▶ DATA FOR THIS EXERCISE:
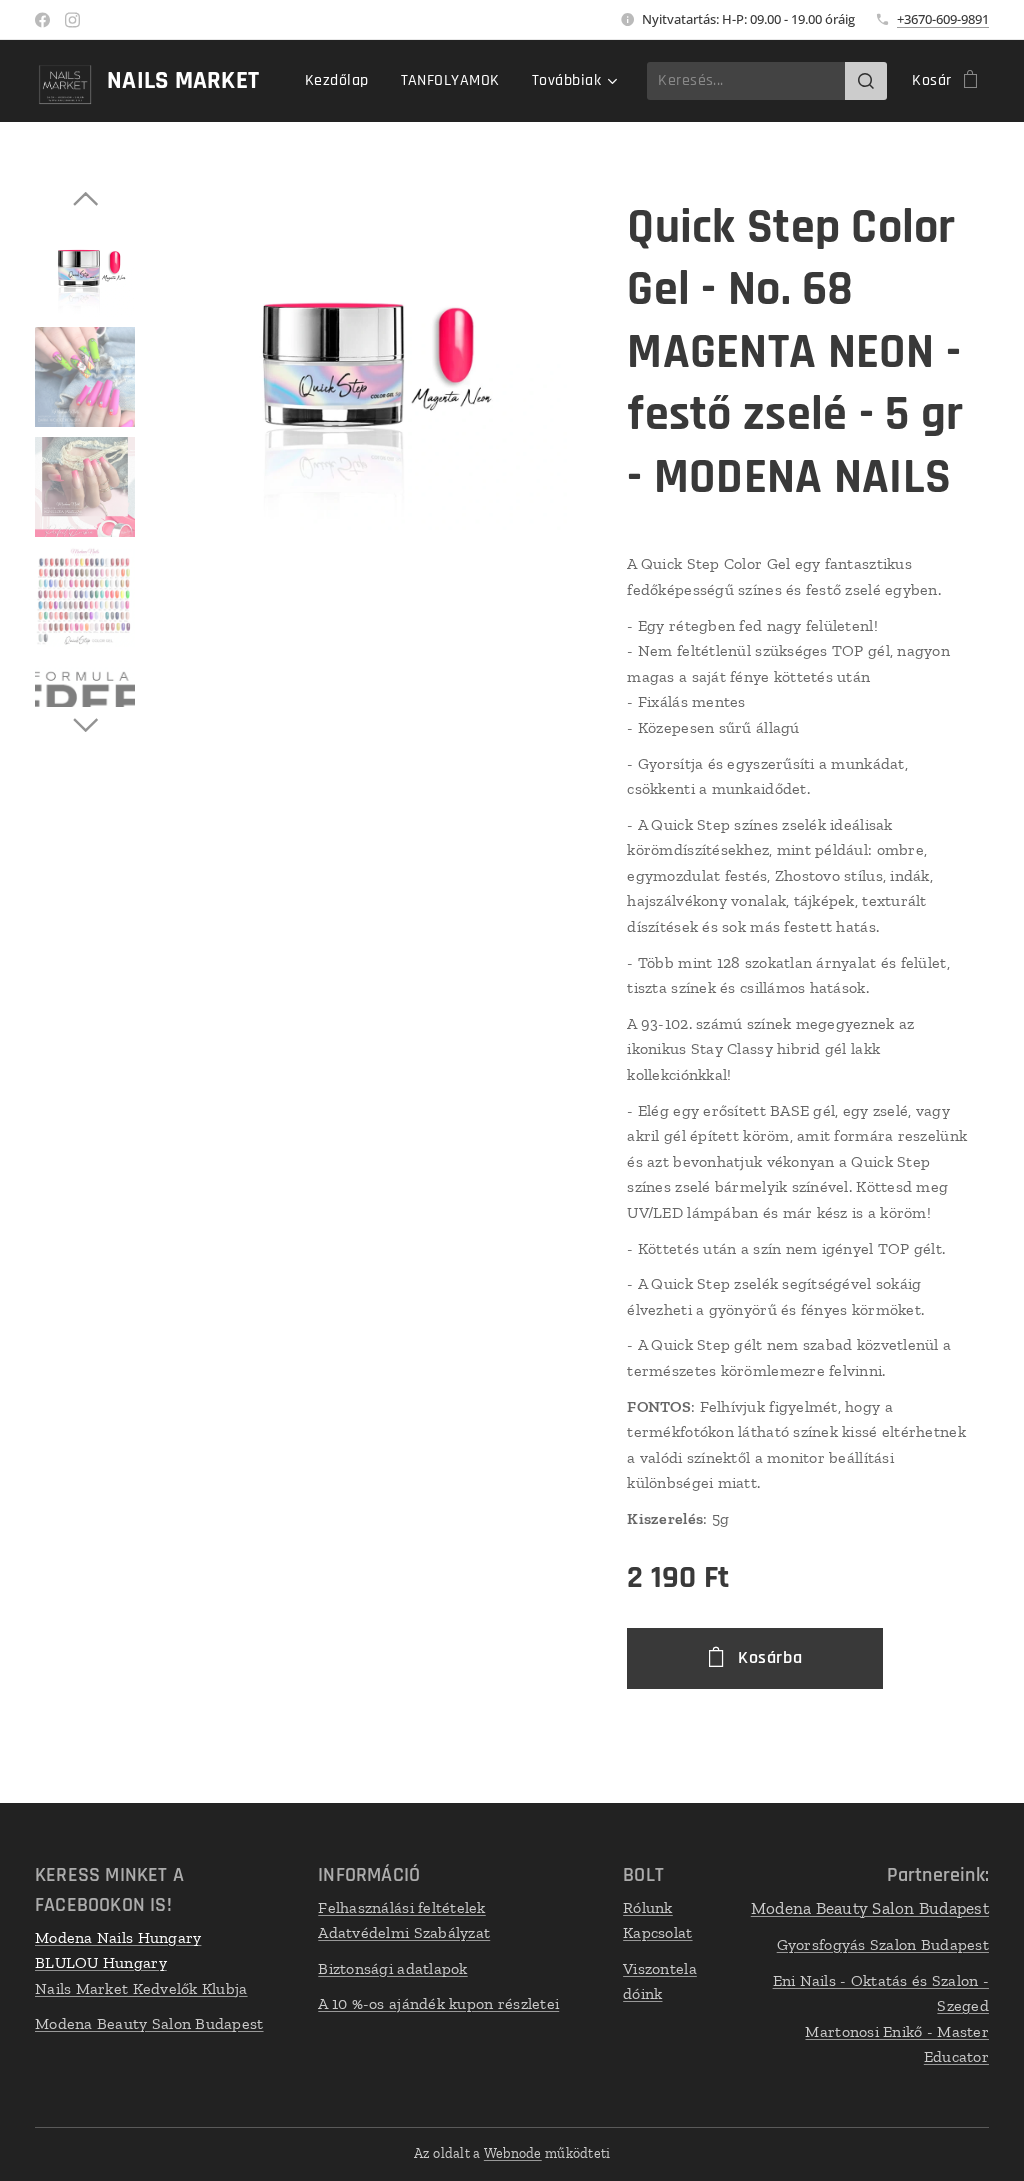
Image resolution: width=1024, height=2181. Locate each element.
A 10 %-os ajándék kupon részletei (438, 2003)
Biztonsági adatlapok (392, 1968)
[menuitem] (342, 81)
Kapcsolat (657, 1932)
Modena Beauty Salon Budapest (149, 2023)
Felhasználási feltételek (401, 1907)
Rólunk (648, 1907)
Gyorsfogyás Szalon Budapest (883, 1944)
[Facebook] (42, 20)
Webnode (513, 2153)
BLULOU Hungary (101, 1962)
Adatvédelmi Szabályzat (404, 1932)
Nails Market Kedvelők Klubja (141, 1988)
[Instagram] (72, 20)
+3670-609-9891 (943, 19)
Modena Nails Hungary (118, 1937)
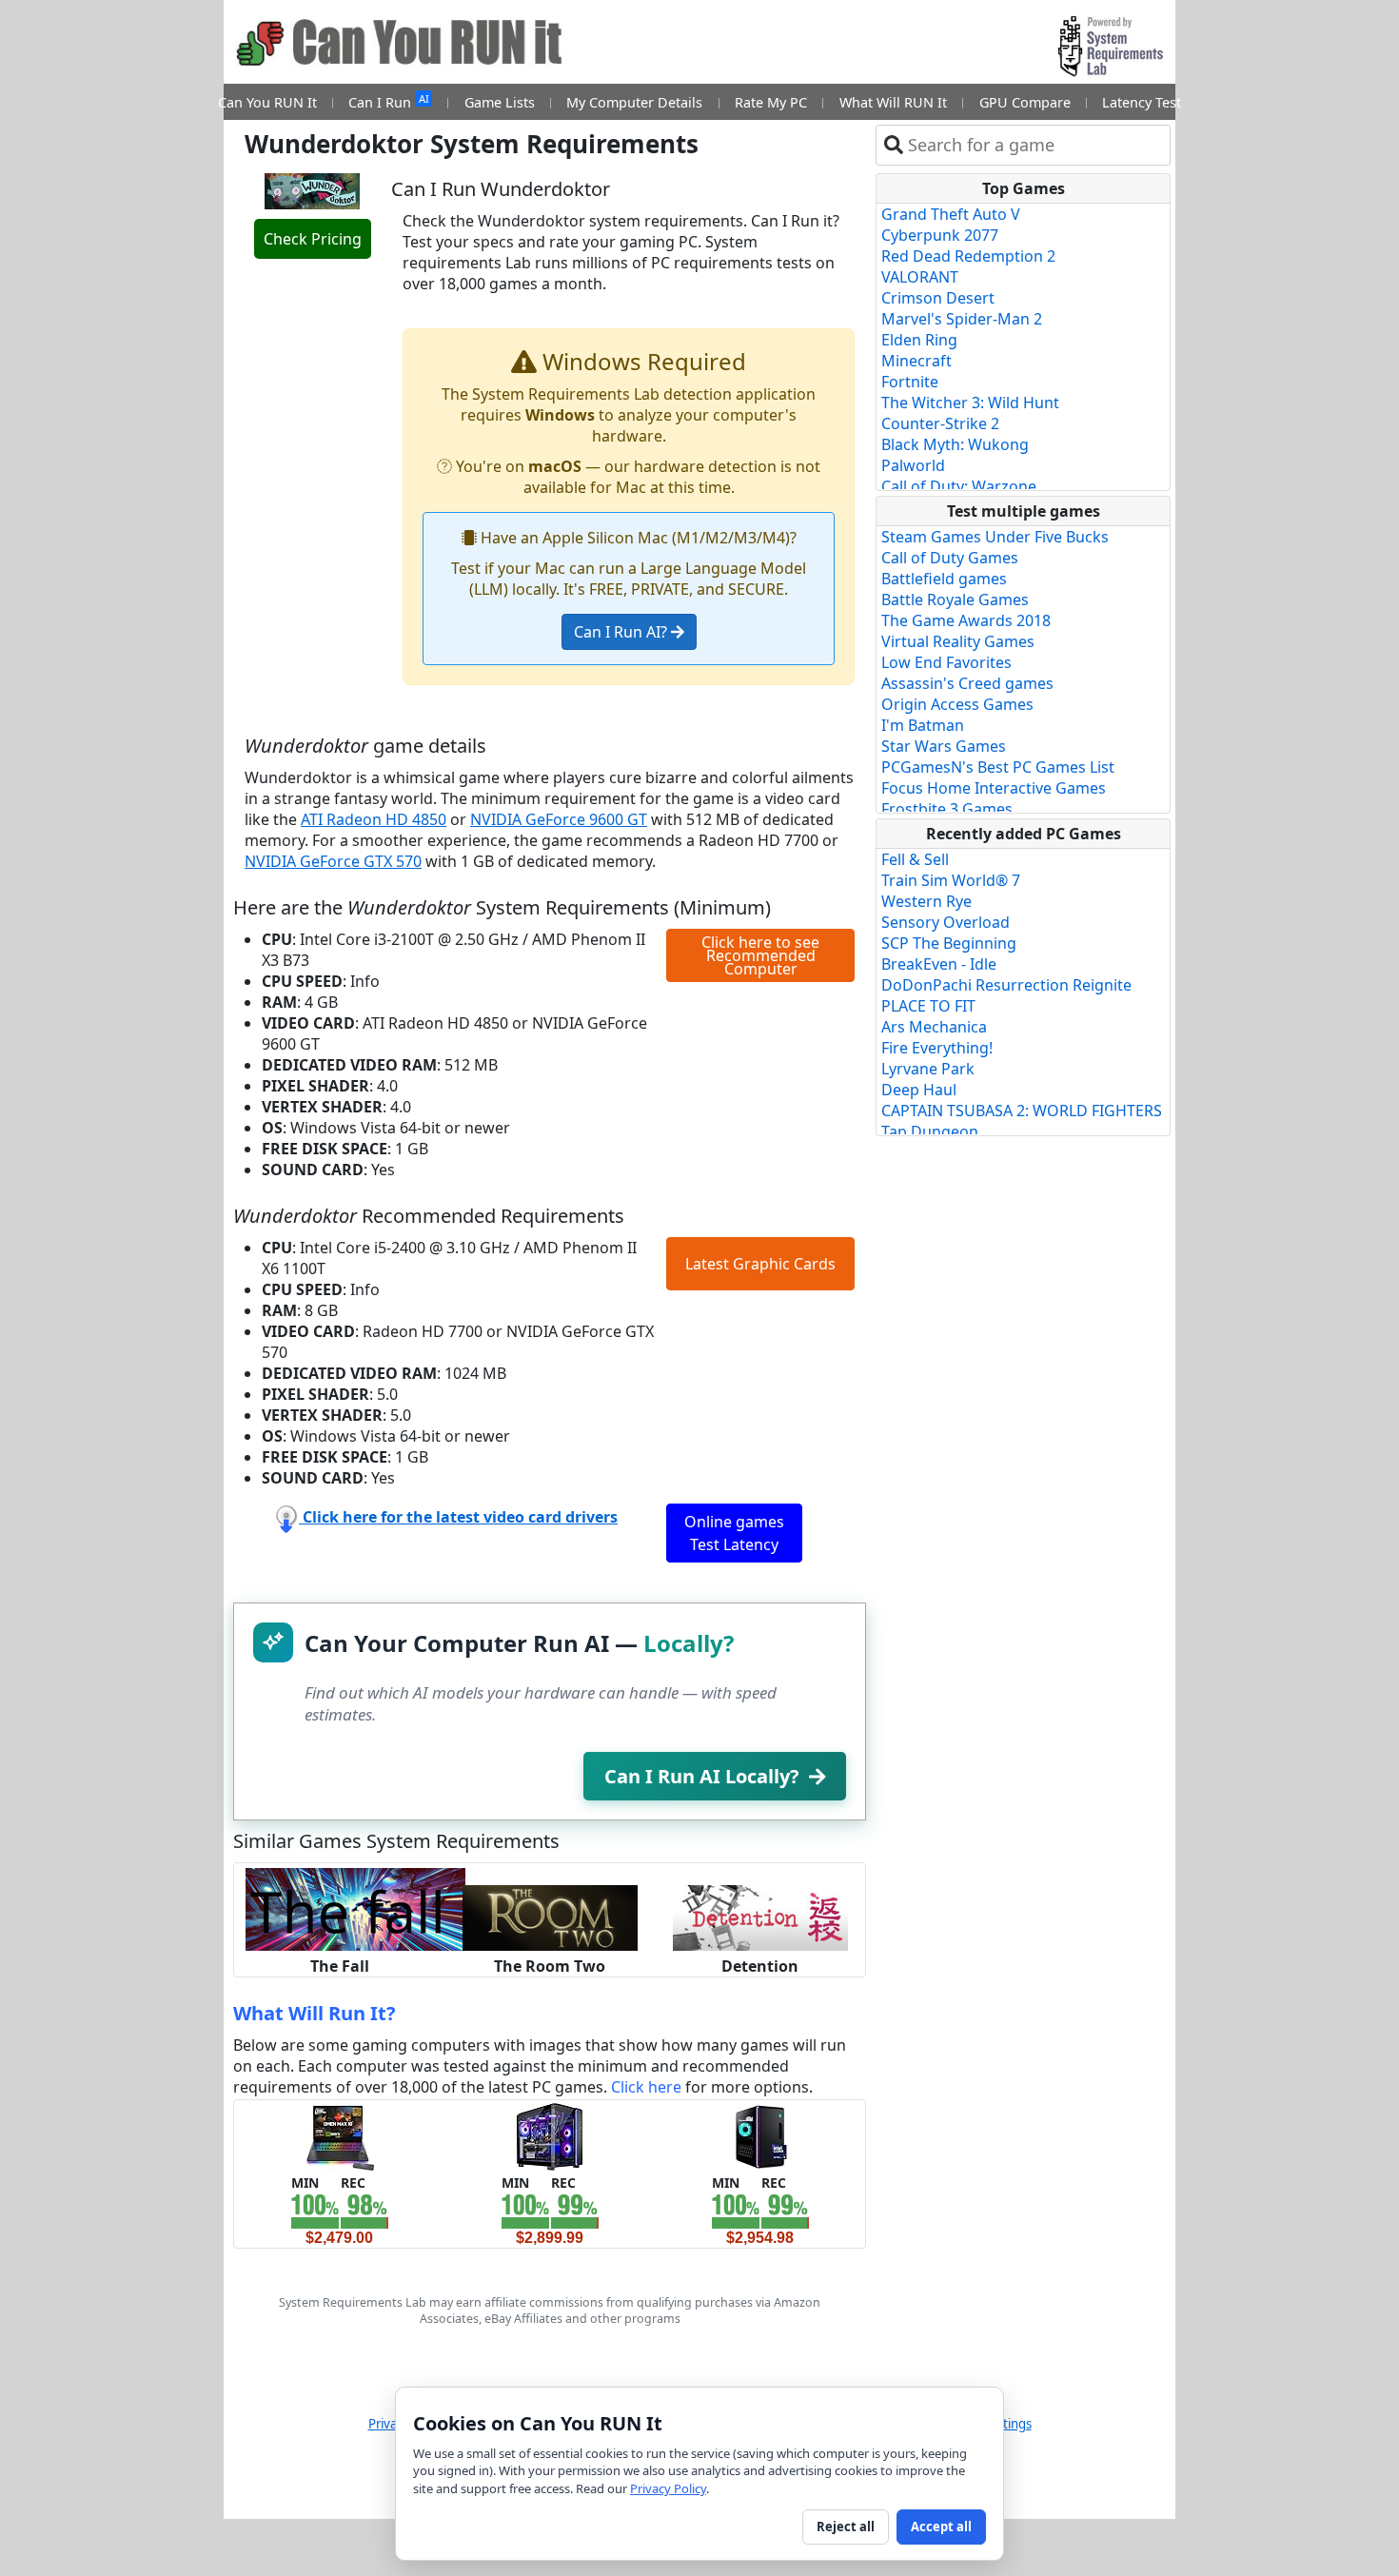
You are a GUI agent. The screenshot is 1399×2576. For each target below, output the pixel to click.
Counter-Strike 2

▶ EXERCISE BRIEF:
Leave every picture out and set down exactly the lines running from the one with "Modena Beauty Salon Budapest (149, 2023)" to the last line of the material above.

▶ SOLUTION FOR THIS EXERCISE:
Modena Beauty Salon Budapest (149, 2023)
Felhasználási feltételek (401, 1907)
Rólunk (648, 1907)
Gyorsfogyás Szalon Budapest (883, 1944)
[Facebook] (42, 20)
Webnode (513, 2153)
BLULOU Hungary (101, 1962)
Adatvédelmi Szabályzat (404, 1932)
Nails Market Kedvelők Klubja (141, 1988)
[Instagram] (72, 20)
+3670-609-9891 (943, 19)
Modena Nails Hungary (118, 1937)
You are a GUI agent. The screenshot is 1399×2576. For each target below, output the pixel to click.
Counter-Strike 2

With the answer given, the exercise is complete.